*Problem details:* Reproduce the passage below on Horne and the art of acting, word for word and in full.

*Passage provided:*
“The arts are a path. They are a route I choose to live my life by so that I can better myself and give my personal best. For me, artists are a very essential element of society. Artists are the visionaries, the philosophers, the shamans. And in this chaotic time, we need more of them,” she said.
Horne, an associate professor of theatre at the University at Buffalo, is doing her part to keep the world’s stream of artists fully stocked. Her philosophy on life coincides nicely with a work as an acting teacher. The same awareness that she urges her students to cultivate in their personal lives can be used in “The Method,” an acting technique first developed by Lee Strasberg, which requires an actor to tap into a vast assemblage of sensorial memories and experiences from his own life in order to realistically portray a character. Living the life of an artist ultimately provides an ever-expanding reservoir of experiences from which the actor can draw.
“That’s a way of approaching life: to embrace life – the good and the bad – and to be fully aware of what’s happening in the moment. If we can use it later, fantastic. If not, then we have that moment, fully embraced, and nobody can take it away from us,” Horne said.
Horne is also keenly interested in how technology can impact art. Her current research explores how advances in facial recognition technology and the neurosciences can help make better actors.
“If we can find the intersection and merge both knowledges, we create new knowledge that illuminates the art of acting,” she said. “What is it that the sciences know, what are those processes that we can now use in the arts to create a better training for the artist? What we’re encountering today is completely new and is moving very, very fast due to technology. So we need to create a performer and we need to create art that can keep up with the speed that the rest of the fields are developing.”

*Given material:*

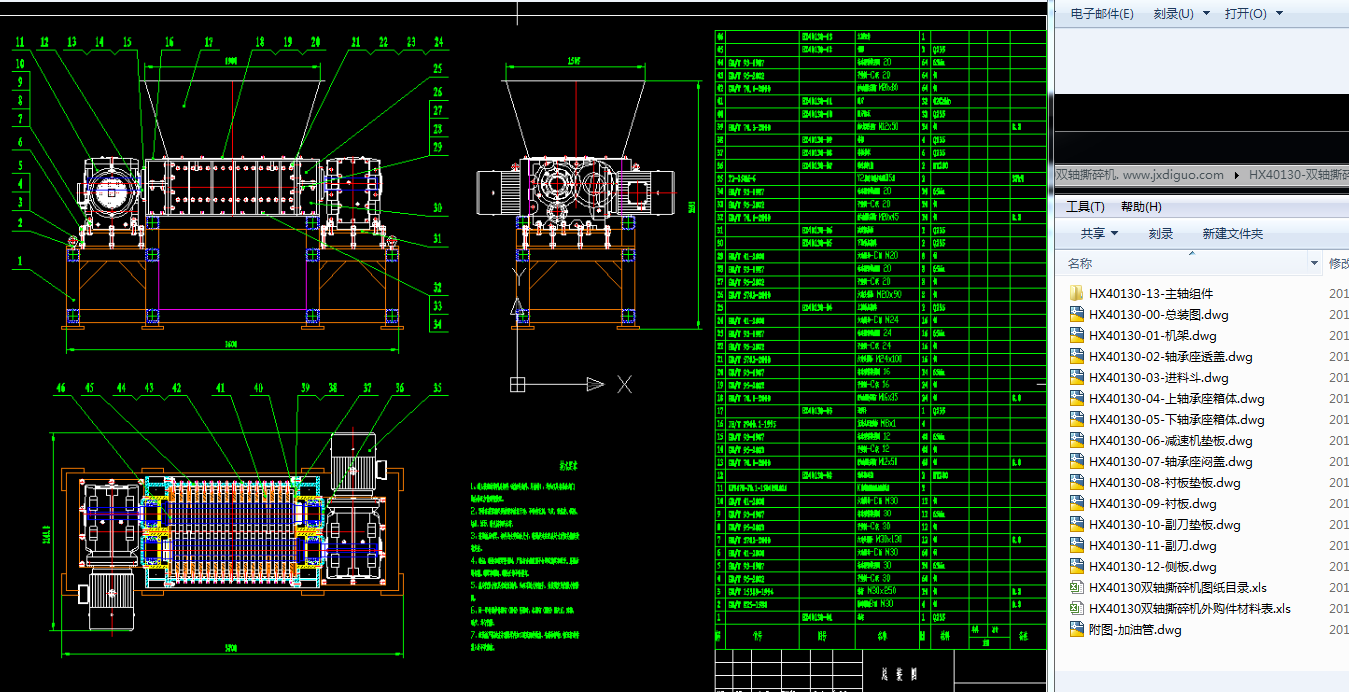Select the HX40130-00-总装图.dwg file icon
1349x692 pixels.
pos(1077,315)
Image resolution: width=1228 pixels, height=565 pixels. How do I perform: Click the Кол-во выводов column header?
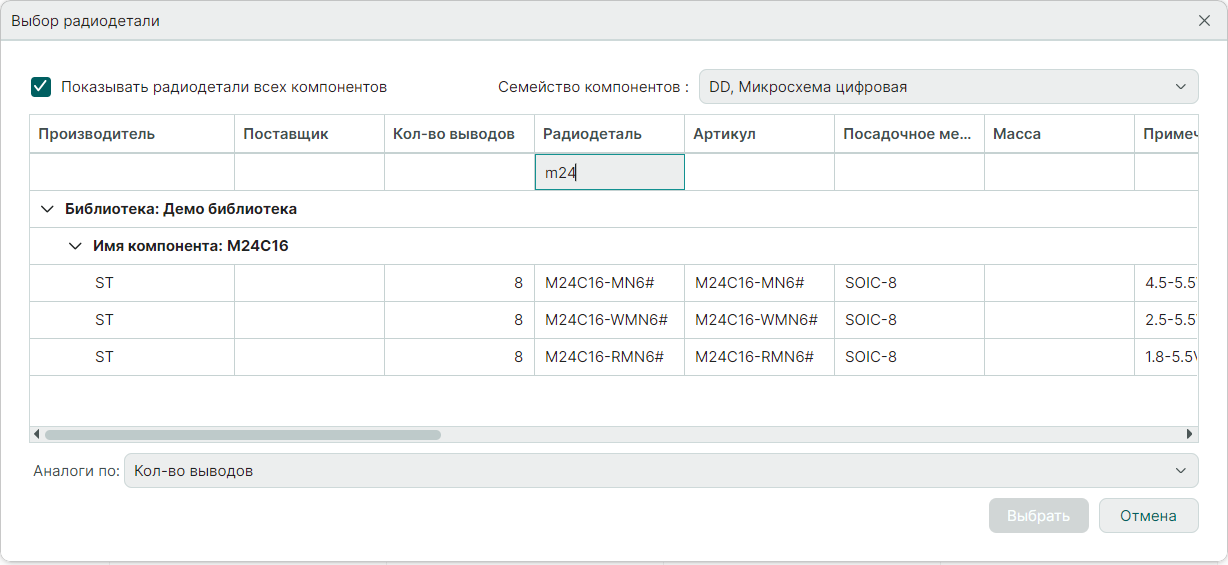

*Reply:*
“The arts are a path. They are a route I choose to live my life by so that I can better myself and give my personal best. For me, artists are a very essential element of society. Artists are the visionaries, the philosophers, the shamans. And in this chaotic time, we need more of them,” she said.
Horne, an associate professor of theatre at the University at Buffalo, is doing her part to keep the world’s stream of artists fully stocked. Her philosophy on life coincides nicely with a work as an acting teacher. The same awareness that she urges her students to cultivate in their personal lives can be used in “The Method,” an acting technique first developed by Lee Strasberg, which requires an actor to tap into a vast assemblage of sensorial memories and experiences from his own life in order to realistically portray a character. Living the life of an artist ultimately provides an ever-expanding reservoir of experiences from which the actor can draw.
“That’s a way of approaching life: to embrace life – the good and the bad – and to be fully aware of what’s happening in the moment. If we can use it later, fantastic. If not, then we have that moment, fully embraced, and nobody can take it away from us,” Horne said.
Horne is also keenly interested in how technology can impact art. Her current research explores how advances in facial recognition technology and the neurosciences can help make better actors.
“If we can find the intersection and merge both knowledges, we create new knowledge that illuminates the art of acting,” she said. “What is it that the sciences know, what are those processes that we can now use in the arts to create a better training for the artist? What we’re encountering today is completely new and is moving very, very fast due to technology. So we need to create a performer and we need to create art that can keep up with the speed that the rest of the fields are developing.”